個人プロジェクトとして制作されている本作であるが、Weech氏は大の任天堂ファン。そうした影響もあってか本作は、『ゼルダの伝説 BotW』の影響を受け作られている。ビジュアルから戦闘システム、フィールドデザイン、そしてサウンドまで『ゼルダの伝説 BotW』の影響を感じさせる。そして城においても、影響を受けているという。


本作では、まずダンジョンとして登場する城であるが、クリアしたお城ダンジョンは投資をすることでなんと栄えていく。城についてはビルドツールにてエディットできるようで、石を取り除いたり木を植えたりすることが可能で、投資を続けていくことで、禍々しかった城は賑やかな城下町へと発展する。投稿された動画では、紫のオーラをまとった城が、美しく変わっていく姿が映し出されている。確かにハイラル城をヒントにしていることがうかがえるだろう。

『ゼルダの伝説 BotW』から影響を受ける作品は、最近になりその数を増やしつつある。インディーゲームとしては、『Pine』に『Decay of Logos』、『Windbound』などがあげられる。『Decay of Logos』や『Windbound』については、野心にシステム面が追いついておらず、調整不足が指摘され評価を落としている。独自の要素を打ち出せていないことも、両作に共通する点だ。一方で、『Pine』は種族間の対立などをベースとし、一定の評価を獲得。また発表当初はその類似性が指摘されていた『クラフトピア』や『原神』は、『ゼルダの伝説 BotW』から影響を受けながらも独自の方向性を打ち出しており、インスパイアに収まらないブランディングが進められている印象だ。

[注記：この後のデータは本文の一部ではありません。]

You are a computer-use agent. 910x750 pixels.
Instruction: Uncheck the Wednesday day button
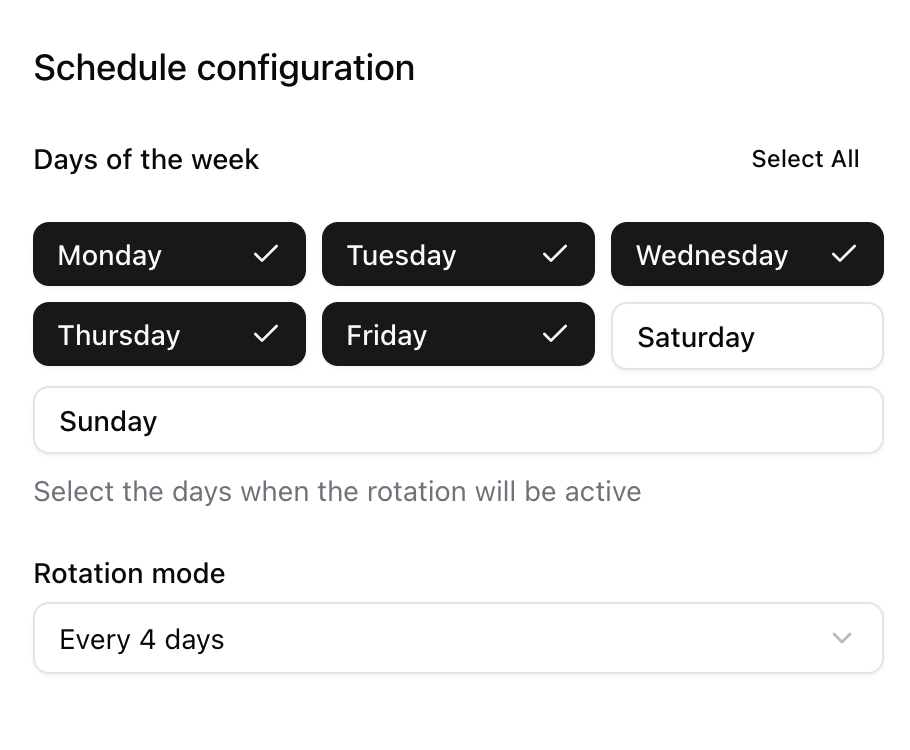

『Holomento』は、ローグライク要素や世代間の引き継ぎという要素を取り入れている。銃器や魔法を導入しつつ、ドッジロールを駆使し戦うダイナミックな戦闘システムも持ち味になりそうだ。ハイラル城から影響を受けた城仕様も含め、任天堂のオープンワールドゲームの影響を受けつつ、しっかりと考えながら参考とする要素を取捨選択しているようだ。やりごたえのあるゲームとして作られている一方で、短時間でゲームをクリアできるようにも作られているという。そうした点も、“ハイラル城要素”と言えそうだ。『ゼルダの伝説 BotW』のインスパイアゲームも、多様化しつつあることがうかがえる。


『Holomento』は、PC(Steam)向けに2021年第2四半期に早期アクセス配信予定。開発者であるSean Weech氏が、大手IT会社に務めながら空き時間に作っている。2020年12月にはKickstarterにて資金を募る予定とのことで、完成まではまだしばらく時間が必要になるだろう。